REQUIRED WORK – Among the entries, find each line that includes the string "axis" and list it.

SUPPLIED INFORMATION –
--- START ---
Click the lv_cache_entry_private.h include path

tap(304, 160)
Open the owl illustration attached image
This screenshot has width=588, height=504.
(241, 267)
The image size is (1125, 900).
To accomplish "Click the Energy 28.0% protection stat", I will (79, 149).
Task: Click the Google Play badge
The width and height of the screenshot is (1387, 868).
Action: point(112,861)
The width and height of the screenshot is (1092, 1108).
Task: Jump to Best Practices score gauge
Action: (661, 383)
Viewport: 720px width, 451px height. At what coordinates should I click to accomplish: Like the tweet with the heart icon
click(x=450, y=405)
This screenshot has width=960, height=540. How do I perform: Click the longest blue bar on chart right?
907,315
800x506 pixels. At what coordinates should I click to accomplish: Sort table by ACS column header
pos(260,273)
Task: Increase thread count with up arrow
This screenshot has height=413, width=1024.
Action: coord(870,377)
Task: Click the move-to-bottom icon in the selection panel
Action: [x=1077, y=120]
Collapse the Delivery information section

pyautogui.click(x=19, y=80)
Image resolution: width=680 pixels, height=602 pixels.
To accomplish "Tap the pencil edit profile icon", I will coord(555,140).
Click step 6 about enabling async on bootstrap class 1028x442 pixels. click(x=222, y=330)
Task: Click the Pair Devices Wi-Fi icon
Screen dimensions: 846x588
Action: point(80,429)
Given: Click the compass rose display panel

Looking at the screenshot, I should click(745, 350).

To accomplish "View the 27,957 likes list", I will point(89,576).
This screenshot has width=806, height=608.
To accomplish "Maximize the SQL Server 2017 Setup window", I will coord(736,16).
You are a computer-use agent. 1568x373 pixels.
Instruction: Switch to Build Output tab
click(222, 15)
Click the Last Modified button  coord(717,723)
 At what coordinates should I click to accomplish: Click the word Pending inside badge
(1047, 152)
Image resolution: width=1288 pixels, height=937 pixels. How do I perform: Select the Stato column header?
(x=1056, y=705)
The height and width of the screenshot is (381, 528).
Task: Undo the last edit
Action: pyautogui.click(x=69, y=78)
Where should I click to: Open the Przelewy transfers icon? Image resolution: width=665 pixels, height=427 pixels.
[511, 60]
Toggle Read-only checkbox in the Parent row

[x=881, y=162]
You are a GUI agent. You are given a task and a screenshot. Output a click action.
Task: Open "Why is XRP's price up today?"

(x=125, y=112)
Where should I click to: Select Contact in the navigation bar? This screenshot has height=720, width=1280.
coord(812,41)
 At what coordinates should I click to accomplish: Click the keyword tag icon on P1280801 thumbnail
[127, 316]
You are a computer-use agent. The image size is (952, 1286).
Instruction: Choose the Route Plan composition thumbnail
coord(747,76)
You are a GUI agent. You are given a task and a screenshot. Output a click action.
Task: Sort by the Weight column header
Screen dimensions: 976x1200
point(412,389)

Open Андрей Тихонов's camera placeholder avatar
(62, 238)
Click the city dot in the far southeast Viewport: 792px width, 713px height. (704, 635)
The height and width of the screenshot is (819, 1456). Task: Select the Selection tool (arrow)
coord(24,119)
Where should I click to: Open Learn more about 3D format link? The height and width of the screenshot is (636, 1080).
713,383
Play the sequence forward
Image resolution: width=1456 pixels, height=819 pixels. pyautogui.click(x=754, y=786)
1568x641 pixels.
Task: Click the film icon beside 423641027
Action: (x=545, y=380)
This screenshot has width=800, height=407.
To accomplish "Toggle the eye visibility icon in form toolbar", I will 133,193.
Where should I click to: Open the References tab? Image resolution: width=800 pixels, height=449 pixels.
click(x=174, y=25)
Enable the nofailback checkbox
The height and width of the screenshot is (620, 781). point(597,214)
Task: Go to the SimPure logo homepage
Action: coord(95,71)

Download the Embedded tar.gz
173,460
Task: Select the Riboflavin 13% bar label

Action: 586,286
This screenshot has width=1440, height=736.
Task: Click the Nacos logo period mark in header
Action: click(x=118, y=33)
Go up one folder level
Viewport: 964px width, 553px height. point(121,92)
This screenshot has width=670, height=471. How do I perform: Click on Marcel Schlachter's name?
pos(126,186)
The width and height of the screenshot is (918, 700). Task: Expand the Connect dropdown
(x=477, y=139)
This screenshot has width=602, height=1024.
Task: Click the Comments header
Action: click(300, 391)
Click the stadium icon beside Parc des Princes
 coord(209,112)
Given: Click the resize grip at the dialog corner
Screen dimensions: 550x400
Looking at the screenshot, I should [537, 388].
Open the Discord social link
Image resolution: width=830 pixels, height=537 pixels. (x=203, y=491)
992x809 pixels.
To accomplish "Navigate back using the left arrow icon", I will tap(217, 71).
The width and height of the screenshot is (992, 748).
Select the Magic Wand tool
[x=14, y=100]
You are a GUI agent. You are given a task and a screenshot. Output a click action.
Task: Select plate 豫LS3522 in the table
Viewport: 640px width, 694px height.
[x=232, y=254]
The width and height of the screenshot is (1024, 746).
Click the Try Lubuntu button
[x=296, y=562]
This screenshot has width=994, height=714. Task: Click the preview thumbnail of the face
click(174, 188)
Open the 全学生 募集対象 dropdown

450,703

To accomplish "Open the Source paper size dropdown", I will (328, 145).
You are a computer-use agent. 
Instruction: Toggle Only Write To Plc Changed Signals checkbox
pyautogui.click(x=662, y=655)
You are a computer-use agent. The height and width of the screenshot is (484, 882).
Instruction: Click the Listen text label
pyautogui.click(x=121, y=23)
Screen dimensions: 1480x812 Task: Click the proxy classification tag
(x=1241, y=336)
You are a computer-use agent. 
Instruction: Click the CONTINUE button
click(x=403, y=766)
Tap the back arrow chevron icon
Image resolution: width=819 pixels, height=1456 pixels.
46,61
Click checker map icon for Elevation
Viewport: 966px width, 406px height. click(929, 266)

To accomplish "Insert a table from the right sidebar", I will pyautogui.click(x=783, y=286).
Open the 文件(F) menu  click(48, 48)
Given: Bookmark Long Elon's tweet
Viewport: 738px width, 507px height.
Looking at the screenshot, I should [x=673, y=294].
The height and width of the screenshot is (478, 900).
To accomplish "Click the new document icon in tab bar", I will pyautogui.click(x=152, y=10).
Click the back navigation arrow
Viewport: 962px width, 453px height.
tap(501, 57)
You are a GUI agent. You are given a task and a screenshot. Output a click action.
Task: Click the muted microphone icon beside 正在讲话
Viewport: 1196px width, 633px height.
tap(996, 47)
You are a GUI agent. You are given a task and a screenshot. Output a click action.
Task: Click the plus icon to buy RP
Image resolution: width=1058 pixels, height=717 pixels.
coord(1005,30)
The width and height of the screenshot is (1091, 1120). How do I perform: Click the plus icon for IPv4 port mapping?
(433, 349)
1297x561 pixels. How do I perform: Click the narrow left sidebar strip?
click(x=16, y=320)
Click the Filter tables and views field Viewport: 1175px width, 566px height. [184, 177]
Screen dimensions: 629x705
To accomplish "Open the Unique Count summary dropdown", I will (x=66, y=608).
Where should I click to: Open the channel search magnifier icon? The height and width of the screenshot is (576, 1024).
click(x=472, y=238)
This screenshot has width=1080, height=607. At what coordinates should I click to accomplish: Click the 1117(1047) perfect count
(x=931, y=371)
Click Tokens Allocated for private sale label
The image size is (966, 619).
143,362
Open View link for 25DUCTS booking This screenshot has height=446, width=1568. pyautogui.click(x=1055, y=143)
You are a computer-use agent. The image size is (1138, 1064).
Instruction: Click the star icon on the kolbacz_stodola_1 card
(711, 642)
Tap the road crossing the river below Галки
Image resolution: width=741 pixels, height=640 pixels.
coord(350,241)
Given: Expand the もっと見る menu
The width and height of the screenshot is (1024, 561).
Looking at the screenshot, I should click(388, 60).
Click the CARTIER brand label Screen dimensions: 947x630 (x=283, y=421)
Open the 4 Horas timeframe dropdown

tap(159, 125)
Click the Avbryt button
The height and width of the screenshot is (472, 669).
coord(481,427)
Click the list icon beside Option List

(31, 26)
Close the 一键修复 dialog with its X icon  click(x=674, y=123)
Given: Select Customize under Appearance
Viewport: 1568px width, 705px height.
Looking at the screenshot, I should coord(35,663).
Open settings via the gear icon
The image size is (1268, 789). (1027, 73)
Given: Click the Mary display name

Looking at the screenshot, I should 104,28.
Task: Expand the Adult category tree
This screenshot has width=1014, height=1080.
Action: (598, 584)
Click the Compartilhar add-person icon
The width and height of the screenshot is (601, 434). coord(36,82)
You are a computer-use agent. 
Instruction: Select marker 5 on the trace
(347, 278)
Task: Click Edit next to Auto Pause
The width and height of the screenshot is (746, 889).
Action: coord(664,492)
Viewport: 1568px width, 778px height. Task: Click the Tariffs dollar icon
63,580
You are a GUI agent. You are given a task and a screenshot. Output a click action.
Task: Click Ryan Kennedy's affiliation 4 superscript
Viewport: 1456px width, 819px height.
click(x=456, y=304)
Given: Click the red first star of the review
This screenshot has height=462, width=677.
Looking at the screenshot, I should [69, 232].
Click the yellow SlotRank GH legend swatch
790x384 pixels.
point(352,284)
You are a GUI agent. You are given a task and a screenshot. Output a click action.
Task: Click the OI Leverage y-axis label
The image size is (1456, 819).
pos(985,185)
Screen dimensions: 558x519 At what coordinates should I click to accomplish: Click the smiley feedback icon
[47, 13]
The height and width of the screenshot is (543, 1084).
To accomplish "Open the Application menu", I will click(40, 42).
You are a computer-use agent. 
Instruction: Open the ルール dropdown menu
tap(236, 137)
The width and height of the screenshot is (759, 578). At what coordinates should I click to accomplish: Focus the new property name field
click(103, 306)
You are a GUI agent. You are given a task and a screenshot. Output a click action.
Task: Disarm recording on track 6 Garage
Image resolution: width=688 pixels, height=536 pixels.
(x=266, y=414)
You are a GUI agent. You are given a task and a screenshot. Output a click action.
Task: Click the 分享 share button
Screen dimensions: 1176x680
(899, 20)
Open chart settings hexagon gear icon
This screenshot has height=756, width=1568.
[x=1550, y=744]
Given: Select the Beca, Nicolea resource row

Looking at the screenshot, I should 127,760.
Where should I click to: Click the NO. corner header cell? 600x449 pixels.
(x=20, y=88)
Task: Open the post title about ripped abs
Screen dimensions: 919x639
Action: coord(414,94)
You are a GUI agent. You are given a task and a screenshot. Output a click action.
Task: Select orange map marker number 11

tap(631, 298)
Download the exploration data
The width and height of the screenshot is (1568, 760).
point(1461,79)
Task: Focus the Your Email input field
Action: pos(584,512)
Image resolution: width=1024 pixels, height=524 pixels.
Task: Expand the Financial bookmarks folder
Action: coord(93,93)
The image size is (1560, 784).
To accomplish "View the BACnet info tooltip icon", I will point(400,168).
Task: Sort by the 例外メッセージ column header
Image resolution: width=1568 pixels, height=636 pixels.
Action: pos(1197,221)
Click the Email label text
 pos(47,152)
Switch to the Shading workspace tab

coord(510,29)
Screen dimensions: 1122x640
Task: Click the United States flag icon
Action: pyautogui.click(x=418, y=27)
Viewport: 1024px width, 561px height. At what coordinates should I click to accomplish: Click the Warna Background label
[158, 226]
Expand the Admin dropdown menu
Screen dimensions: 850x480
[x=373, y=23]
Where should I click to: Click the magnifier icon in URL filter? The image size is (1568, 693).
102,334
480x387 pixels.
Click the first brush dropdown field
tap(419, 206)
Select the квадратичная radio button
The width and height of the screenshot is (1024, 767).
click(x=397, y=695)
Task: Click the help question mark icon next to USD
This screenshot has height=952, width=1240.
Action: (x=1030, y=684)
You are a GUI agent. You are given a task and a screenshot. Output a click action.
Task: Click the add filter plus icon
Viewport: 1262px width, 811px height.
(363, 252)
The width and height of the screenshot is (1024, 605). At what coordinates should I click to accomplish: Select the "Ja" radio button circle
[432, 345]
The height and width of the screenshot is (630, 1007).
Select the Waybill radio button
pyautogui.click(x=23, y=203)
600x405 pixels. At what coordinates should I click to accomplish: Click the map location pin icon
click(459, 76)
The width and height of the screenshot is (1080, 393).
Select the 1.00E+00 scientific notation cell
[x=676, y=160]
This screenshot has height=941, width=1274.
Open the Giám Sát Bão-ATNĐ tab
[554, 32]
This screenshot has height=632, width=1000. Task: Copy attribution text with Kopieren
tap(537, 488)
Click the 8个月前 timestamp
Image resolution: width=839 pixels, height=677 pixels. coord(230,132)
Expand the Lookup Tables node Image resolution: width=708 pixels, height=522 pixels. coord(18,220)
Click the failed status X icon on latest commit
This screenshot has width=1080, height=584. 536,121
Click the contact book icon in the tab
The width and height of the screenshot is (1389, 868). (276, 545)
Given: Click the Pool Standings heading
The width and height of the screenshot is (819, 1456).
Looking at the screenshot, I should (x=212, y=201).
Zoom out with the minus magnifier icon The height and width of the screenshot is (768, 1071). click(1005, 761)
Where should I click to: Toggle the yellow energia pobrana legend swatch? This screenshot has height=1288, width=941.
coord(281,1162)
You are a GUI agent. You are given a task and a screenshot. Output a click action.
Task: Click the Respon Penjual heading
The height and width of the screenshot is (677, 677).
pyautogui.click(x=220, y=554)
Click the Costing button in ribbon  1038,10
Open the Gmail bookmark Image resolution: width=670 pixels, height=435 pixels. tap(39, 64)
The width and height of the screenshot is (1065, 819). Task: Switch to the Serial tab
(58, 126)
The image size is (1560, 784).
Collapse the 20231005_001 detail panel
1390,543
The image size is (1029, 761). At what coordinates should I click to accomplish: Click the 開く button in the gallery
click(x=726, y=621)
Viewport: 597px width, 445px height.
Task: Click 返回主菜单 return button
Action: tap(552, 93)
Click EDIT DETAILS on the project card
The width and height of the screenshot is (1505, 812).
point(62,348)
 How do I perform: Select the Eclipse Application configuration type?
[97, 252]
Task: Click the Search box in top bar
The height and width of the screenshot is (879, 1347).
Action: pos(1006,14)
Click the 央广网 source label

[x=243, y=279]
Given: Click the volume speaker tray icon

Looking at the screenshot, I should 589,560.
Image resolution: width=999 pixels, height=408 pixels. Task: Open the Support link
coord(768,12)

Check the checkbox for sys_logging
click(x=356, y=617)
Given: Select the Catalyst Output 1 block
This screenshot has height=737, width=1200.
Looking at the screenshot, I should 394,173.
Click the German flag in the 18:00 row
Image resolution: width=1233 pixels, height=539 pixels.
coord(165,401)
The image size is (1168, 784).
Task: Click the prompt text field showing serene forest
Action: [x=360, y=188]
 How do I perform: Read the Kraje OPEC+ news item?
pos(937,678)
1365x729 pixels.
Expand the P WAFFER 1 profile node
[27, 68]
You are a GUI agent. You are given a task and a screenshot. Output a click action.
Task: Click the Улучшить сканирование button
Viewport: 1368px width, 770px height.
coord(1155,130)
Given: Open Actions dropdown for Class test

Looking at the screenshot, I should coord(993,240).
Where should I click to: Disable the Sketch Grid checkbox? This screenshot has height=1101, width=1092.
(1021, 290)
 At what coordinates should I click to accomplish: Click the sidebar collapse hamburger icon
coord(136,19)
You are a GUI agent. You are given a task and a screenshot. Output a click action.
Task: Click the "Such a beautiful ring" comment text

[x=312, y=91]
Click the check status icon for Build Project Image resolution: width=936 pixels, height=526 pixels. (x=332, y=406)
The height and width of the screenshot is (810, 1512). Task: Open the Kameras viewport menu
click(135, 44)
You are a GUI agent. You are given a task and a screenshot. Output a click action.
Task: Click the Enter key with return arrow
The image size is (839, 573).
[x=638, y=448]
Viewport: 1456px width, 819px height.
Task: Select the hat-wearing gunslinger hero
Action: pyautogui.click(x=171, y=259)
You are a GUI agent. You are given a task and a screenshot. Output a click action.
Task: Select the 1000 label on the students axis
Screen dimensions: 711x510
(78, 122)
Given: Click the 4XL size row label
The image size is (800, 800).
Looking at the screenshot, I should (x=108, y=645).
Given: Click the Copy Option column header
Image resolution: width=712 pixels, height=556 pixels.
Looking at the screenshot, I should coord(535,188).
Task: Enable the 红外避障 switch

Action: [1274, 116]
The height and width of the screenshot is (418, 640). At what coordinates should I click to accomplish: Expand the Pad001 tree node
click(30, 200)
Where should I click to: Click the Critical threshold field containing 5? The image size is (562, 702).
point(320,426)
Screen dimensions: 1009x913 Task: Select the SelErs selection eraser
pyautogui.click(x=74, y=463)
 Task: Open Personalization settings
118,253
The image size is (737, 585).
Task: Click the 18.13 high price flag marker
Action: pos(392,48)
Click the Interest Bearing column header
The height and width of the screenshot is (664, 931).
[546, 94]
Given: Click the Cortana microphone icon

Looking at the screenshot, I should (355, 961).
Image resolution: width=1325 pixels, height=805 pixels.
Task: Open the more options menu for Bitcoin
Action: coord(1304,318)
--- END ---
WRITTEN SOLUTION –
Task: Click the OI Leverage y-axis label
Task: Select the 1000 label on the students axis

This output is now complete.